Although it is very different from the earlier Snoopy Award model, it is unmistakably a Speedmaster Professional. The 42mm stainless steel case now has a ceramic black tachymeter bezel though. The tachymeter scale has been applied with Super Luminova, so it will light up in the dark.





The dial of the Speedmaster Silver Snoopy Award is white and has a number of interesting things on there that needs a mention. Let’s start with the little sentence that starts at the 12 o’clock position: “What could you do in 14 seconds?”. The question is a nod to the 14-second mid-course correction that the Apollo 13 astronauts timed with their on-board back-up timing device: the OMEGA Speedmaster Professional chronograph.
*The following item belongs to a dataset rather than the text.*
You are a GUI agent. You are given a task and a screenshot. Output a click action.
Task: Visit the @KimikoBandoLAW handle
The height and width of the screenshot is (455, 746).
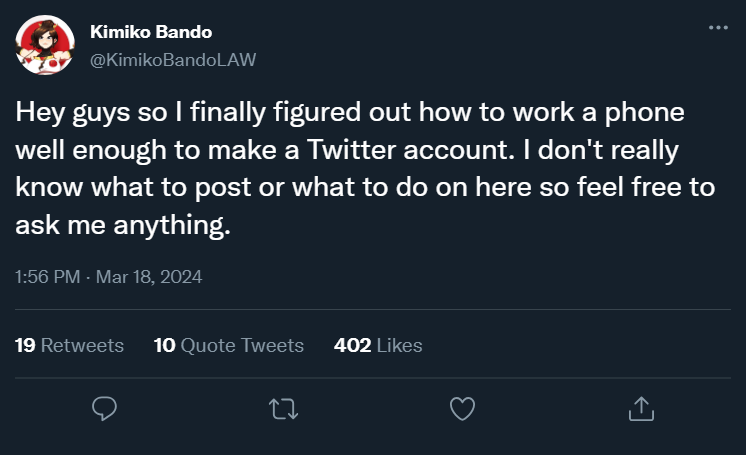click(x=173, y=59)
Then there is Snoopy taking a little nap on the sub dial at 9 o’clock, NASA’s watchdog. In order to understand the relationship between Snoopy and NASA, you need to know that:
In 1968, NASA chose the famous beagle as an icon to act as a sort of “watchdog” over its missions. In the same year, NASA decided to use a sterling silver Snoopy pin as a sign of appreciation to NASA employees and contractors together with a commendation letter and a signed framed Snoopy certificate. Each of the sterling silver Snoopy lapel pins has been flown during a NASA mission.
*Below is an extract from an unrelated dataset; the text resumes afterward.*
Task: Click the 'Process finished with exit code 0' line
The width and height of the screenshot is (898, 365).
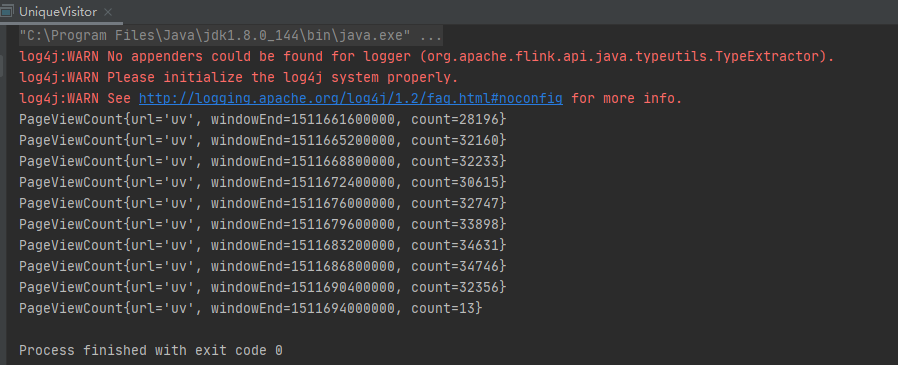Action: pyautogui.click(x=151, y=350)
Cartoonist Charles M. Schulz, who created the “Peanuts” comic strip (featuring Snoopy and Charlie Brown) was a supporter of the NASA Apollo missions and agreed to let them use “Snoopy the astronaut” at no cost and even drew the Snoopy figure for the sterling silver lapel pin.
NASA used the Snoopy award for special contributions and outstanding efforts from both NASA personnel and contractors. On October 5th, 1970, NASA gave the Omega Speedmaster a Snoopy award to acknowledge the crucial role the watch played during the Apollo 13 mission.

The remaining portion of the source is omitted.